Le soleil acide s’est déjà un peu laissé tomber dans le ciel sans nuages. Jacka propose de m’emmener dans l’un de ses repères, loin de l’agitation de Senggigi.
Nous traversons la station en scouter. Le lieu est à l’image de l’île et du pays : il est fait de contrastes. Contrastes entre hôtels de luxe et modestes maisons en taule, entre propreté des résidences touristiques et accumulation de déchets dans les rivières, entre moderne et ancien. Nous empruntons ensuite une belle route décalquée sur le relief vallonné de la côte. Enfin, nous arrivons dans une petite crique à l’eau turquoise abritant une plage de sable jaune où des enfants nus glissent sur de petites vagues en bodyboard et, tentent de se lever dans l’écume. Une modeste cabane en bambou y est comme déposée sur le sable. C’est la nouvelle école de surf de ses amis.

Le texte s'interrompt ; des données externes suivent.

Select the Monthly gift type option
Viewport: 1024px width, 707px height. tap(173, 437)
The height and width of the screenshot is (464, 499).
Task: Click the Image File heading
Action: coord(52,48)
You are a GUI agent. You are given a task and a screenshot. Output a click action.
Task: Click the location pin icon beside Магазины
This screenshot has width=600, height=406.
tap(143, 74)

Ogik, Patock et Mahdy ont les yeux rivés sur un smartphone, ils regardent une vidéo de surf sur youtube. Ogik lève sa tête chevelue en me lance : « hey bro ! Welcome ! », avec un sourire d’une sincérité rare.
Les trois amis ont économisés plusieurs années pour concrétiser leur rêve, ils ont aussi su rationaliser leur investissement. Ils ne paient pas de location car le chef du village a estimé que leur projet devait être soutenu. Les planches, elle, proviennent de Bali où elles ont été négociées à bon prix. Ainsi, les compères ont pariés sur le développement du surf dans la région : « de plus en plus de monde s’intéresse au surf, c’est à la mode, c’est une opportunité pour nous ! » me dit Patock avec une voix pleine d’espoir. Mais ce lieu est aussi fait pour partager et se retrouver avec des amis : « il y a toujours quelqu’un ! On aime quand les touristes restent le soir, on boit de l’alcool de riz, on joue de la guitare et on regarde le couché de soleil », me confit Patock.

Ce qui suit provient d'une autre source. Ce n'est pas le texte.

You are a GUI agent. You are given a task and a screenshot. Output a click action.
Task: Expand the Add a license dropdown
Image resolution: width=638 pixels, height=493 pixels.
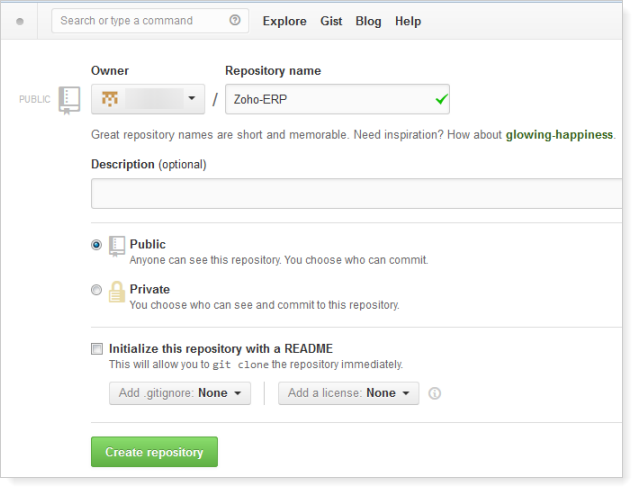[348, 393]
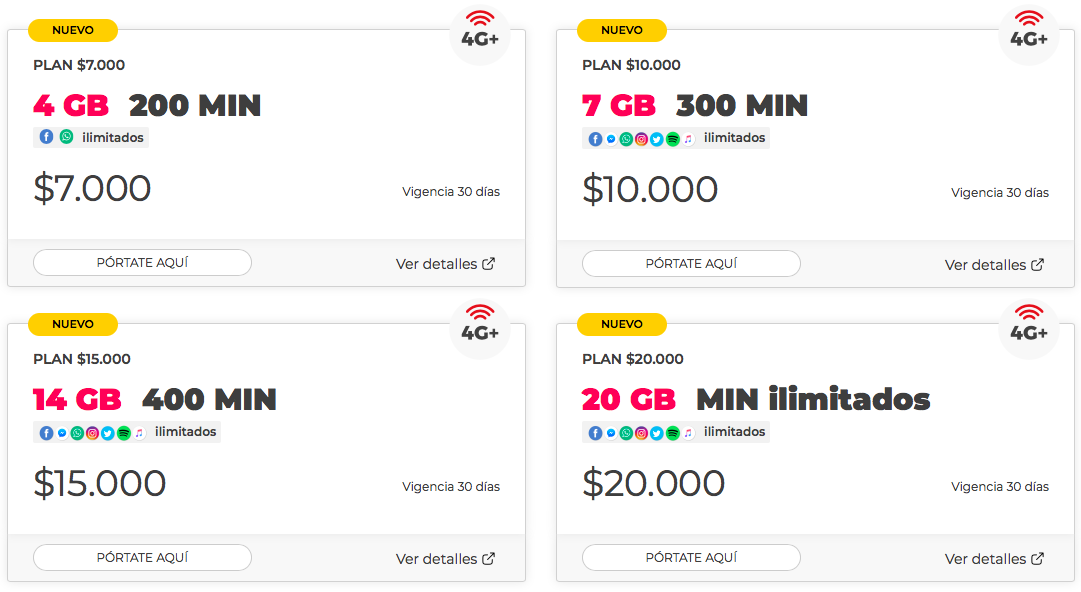Open Ver detalles for the $20.000 plan
This screenshot has width=1081, height=592.
[x=994, y=559]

Un vent de terre s’est levé et nous fait parvenir par intervalles irréguliers une voix métallique qui appelle à la prière. Les quatre surfeurs ne s’y rendront pas, « je ne suis pas un bon musulman, j’aime faire la fête, les filles et tout ça… Je vais parfois à la mosquée le vendredi mais c’est tout. Mes parents eux oui… Ils prient souvent », dit Ogik avant de boire une gorgée d’alcool de riz.
Le soleil s’écrase lentement derrière l’île des dieux en aspirant la chaleur du jour et en laissant derrière lui des couleurs chaudes alors que, les quatre surfeurs font raisonner leurs instruments dans la crique devenue sombre. Il ne reste à présent que les dernières lueurs du jour qui rappellent que le soleil d’aujourd’hui n’est plus qu’un souvenir. Nous rentrons au village.
Je garde en mémoire ces moments privilégiés dans cet endroit où, semble-t-il, le tourisme et l’argent n’ont pas encore totalement contrariés l’âme de ses habitants. Dans cette région, les surfeurs sont le miroir d’une certaine globalisation culturelle inévitable. Ils se sont érigés en une communauté qui s’est approprié les codes de la culture surf. Bien qu’influencés par l’occident, ils cultivent une hospitalité, une convivialité et une bonne humeur propre à l’île et, surtout, ils ont leurs projets, leurs rêves dans leur région. En tant que voyageur –surfeur ou non- de passage, il semble important d’aller à la rencontre de ces jeunes et de soutenir leurs rêves en essayant de ne pas donner de leçons.